Ciò che è in grado di provocare nel nostro cervello l’attivazione di stati funzionali che corrispondono ad esperienze dolorose, può agire come segno (traccia) in grado di riattivare memorie pregresse, o presentarsi come vero e proprio simbolo, che custodisce ed esprime contenuti di rappresentazione capaci di evocare dolore anche direttamente, oltre che per allusione ad altre fonti interne od esterne di sofferenza.

Una lunga tradizione di studi su segni e simboli in psicoanalisi e in semeiotica psichiatrica, per decenni ha affrontato complessi problemi, legati soprattutto al valore di significato latente nella mente di chi interpreta segni e simboli, cercando di stabilire un confine fra inferenza normale e proiezione patologica, fra la “ragione oggettiva del medico” e quella “soggettiva del paziente”, e, in ultima analisi, cercando di sciogliere i nodi di senso fra individuale ed universale espressi dal simbolo-sinthomo.

Un’impostazione più pragmatica, nell’ambito psicoanalitico italiano, è quella che si fa risalire a Franco Fornari (Simbolo e Codice, Feltrinelli, Milano 1976) il quale individuava la categoria generale dei SEGNI distinti in Indici, Ikone e Simboli: Indici, esprimenti contiguità; Ikone, esprimenti rassomiglianza morfologica o ripetizione; Simboli diacritici, metonimici o basati su contiguità; Simboli confusivi, metaforici o basati su similarità.

Tuttavia, questi studi erano prevalentemente focalizzati sul sintomo, sia nella sua materialità corporea, come un pugno chiuso per paralisi isterica, sia in una realtà esterna al corpo, come per l’oggetto fobico. Trattavano, quindi, soprattutto di rappresentazioni analogiche o cifrate di un senso che si poteva rintracciare nel corpo, nell’inconscio o nella coscienza del soggetto. Così come il segno e il sintomo della semeiotica medica sono manifestazioni di una malattia che va diagnosticata, l’oggetto di questi studi era principalmente costituito dalla ricerca del significato psichico di quelle manifestazioni.

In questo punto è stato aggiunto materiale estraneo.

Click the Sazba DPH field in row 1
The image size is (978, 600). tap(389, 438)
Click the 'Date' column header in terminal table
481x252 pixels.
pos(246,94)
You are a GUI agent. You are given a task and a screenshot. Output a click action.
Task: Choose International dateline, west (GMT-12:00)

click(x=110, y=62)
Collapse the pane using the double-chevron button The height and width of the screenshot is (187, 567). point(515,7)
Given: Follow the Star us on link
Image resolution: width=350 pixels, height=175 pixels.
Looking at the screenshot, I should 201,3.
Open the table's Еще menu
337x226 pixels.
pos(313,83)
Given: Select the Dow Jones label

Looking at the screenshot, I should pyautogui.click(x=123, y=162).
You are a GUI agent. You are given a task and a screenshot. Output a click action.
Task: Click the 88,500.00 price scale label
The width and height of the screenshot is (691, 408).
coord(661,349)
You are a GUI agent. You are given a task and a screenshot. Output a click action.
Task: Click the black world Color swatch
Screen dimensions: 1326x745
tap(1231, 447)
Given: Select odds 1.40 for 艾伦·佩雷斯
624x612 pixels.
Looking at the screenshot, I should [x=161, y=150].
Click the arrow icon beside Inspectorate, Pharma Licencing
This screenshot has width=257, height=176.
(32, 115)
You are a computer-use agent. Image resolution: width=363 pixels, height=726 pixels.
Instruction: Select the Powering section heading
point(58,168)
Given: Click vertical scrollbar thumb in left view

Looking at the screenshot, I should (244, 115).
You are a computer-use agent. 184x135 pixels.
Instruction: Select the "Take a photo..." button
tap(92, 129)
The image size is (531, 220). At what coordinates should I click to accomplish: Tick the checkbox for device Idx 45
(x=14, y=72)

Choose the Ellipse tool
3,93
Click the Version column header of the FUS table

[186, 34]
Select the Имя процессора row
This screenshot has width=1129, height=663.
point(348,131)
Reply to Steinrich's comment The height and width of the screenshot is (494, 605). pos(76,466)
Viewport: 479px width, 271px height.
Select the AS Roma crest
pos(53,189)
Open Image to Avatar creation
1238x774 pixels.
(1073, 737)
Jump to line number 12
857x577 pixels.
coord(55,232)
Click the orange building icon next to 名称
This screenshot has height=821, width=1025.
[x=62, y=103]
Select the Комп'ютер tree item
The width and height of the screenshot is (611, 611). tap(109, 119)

La discussione di BM&L è stata, invece, particolarmente incentrata sul potere di evocazione che, in molti casi, possono assumere rappresentazioni del mondo che ci circonda.

Il potere di risposta più elementare di un organismo si basa su automatismi percettivi geneticamente definiti: la luce intensa, ad esempio, porta a socchiudere gli occhi (riflesso di ammiccamento), la stimolazione pruriginosa della pelle genera il riflesso di grattamento, un rumore forte può determinare una risposta motoria. Queste reazioni si basano a loro volta su uno schema ancora più elementare che è quello dello “stimolo” adeguato: perché risponda il cervello ad un fenomeno elettromagnetico è necessario che questo sia caratterizzato da una frequenza e lunghezza d’onda elettromagnetica in grado di attivare le cellule della retina dell’occhio o dell’organo del Corti dell’orecchio. Si comprende come gli schemi più semplici di risposta, basati sulla percezione, possano essere stereotipi in una specie animale e spesso identici in molte specie.

Il potere di evocazione sembra emanciparsi dai vincoli biologici che individuano categorie di stimoli sulla base di requisiti fisici o chimici, potendosi rintracciare nell’effetto che la forma, o altri requisiti di un oggetto o di un evento, producono attraverso la decodifica individuale, talvolta assolutamente soggettiva, che ne fa una mente.

La discussione si è sviluppata attraverso un’interessante esposizione di dati, teorie e tesi, spesso contrapposte, che sicuramente daranno luogo ad altre occasioni di approfondimento e dibattito.